For the second case with $\alpha >0°$ (see Figure 6b), the sequence is slightly changed. At the start it is not the tip of the leg that makes contact with the ground but it is the leg surface. The rotation of the leg causes a descending movement that corresponds to a cycloid. For $\theta =2\alpha$, the leg-ground contact point reaches the leg’s tip moving the system in a pivoting style of motion similar to when $\alpha =0°$ but the pivoting is with a smaller radius due to the enlarged part of the leg. After this point, the rest of the movement is identical to the first case. The descending cycloidal movement at the start and ascending cycloidal movement at the end phase of the cycle are fragments of the same cycloid.
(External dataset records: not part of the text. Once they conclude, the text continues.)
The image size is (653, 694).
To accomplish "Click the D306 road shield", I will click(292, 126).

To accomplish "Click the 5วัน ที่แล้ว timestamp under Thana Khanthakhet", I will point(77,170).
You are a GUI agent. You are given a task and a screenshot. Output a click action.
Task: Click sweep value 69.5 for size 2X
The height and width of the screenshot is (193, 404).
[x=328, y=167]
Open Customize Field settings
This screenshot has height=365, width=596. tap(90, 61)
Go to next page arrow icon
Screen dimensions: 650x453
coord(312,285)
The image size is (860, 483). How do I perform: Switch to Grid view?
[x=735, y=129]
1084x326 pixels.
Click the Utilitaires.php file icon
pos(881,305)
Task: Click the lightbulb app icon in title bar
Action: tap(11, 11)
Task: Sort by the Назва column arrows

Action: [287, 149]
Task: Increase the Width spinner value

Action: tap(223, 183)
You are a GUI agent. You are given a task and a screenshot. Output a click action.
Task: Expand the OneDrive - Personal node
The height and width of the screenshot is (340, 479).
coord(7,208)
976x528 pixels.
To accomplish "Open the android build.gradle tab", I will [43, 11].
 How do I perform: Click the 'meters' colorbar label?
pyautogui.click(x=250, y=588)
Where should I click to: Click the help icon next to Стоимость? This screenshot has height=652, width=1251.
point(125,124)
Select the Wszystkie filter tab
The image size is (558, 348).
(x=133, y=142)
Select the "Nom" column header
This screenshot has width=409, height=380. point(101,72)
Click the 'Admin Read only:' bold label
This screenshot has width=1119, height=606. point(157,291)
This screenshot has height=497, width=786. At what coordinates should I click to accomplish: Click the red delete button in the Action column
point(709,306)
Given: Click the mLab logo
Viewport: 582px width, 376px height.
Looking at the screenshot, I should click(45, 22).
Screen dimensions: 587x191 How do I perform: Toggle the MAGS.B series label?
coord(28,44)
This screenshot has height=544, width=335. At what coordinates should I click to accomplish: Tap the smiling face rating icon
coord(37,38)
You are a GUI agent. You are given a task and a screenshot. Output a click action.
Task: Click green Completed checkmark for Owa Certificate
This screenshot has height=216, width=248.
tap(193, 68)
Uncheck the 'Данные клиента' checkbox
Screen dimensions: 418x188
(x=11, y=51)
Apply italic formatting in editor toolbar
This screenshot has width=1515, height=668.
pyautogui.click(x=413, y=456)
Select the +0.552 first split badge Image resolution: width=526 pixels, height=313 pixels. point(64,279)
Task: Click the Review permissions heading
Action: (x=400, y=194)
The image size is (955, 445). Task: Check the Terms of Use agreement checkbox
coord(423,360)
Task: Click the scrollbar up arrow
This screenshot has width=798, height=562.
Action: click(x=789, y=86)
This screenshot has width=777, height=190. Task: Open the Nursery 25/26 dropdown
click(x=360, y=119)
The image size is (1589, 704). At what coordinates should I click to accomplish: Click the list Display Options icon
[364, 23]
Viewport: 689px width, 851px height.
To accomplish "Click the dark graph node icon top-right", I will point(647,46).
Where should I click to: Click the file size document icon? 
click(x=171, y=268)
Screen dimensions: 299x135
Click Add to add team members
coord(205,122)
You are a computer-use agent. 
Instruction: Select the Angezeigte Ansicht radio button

By comparing both cases, one can observe that the basic types of the movements in both cases are the same and the only difference lies in the ranges of leg position at which specific types of motion occur. To be more specific, in both cases, the transition between the pivoting and cycloid type of motion in the ground phase occurs at $\theta =2\alpha$. By combining the obtained information, the X and Y axis crawling gait displacement of the center of mass of the RHex robot (after discretization with the sampling period T) can be described using

$$\left[\begin{array}{c}\hfill x\left(t_n\right)\\ \hfill y\left(t_n\right)\end{array}\right]=\left\{\begin{array}{c}\left[\begin{array}{c}x(t_n-t_{n-1})+r\left(\theta \left(t_n\right)-\theta (t_n-t_{n-1})+sin\theta \left(t_n\right)-sin\theta (t_n-t_{n-1})\right)\\ r+rcos\theta (t_n-t_{n-1})\end{array}\right]\mathrm{if}\theta \left(t_n\right)\in \left[{\theta }_{start},2\alpha \right)\hfill \\ \left[\begin{array}{c}x(t_n-t_{n-1})+2rcos\alpha \left(sin\left(\theta \left(t_n\right)-\alpha \right)-sin\left(\theta (t_n-t_{n-1})-\alpha \right)\right)\\ 2rcos\alpha cos\left(\theta \left(t_n\right)-\alpha \right)\end{array}\right]\mathrm{if}\theta \left(t_n\right)\in \left[2\alpha ,{\theta }_{end}\right]\hfill \\ \left[\begin{array}{c}x(t_n-t_{n-1})\\ l_c\hfill \end{array}\right]\mathrm{if}\theta \left(t_n\right)\in \left(-180°,{\theta }_{start}\right)\cup \left({\theta }_{end},180°\right]\hfill \end{array}\right.$$

(13)

3. RHex Tripods Motion Profile for Walking/Running Scenario

For the RHex robot, various locomotion modes such as walking, running, turning, and climbing are achieved through the employment of predetermined periodic leg position setpoint functions. These functions are synchronized for each leg within one tripod (comprising legs 1-4-5 or 2-3-6, as illustrated in Figure 1A) and an alternated version for the opposite tripod. This coordination is widely recognized as the tripod gait, characterized by the robot maintaining a minimum of three points of contact with the ground at any given time. These contact points form a support triangle S (Figure 1B), which invariably encompasses the projection of the RHex robot’s center of mass (Figure 2), ensuring both dynamic and static stability. The rotation of both tripods is unidirectional, following a specific cyclic pattern. Within a single walking cycle, every leg of the RHex robot completes a full rotation, encompassing slow and fast swing phases. The slow swing phase facilitates the execution of a step, whereas the fast swing phase repositions the leg in preparation for the subsequent step. This alternating tripod stepping mechanism culminates in a stable walking pattern for the RHex robot. The alteration in position $\theta \left(t\right)$ of the RHex robot’s tripods (as depicted in Figure 1) during the slow swing phase induces a displacement akin to that described in Section 2. A notable distinction, however, lies in the variable rotation speed of the legs and the implementation of alternating motion profiles, which precludes any chassis–ground contact.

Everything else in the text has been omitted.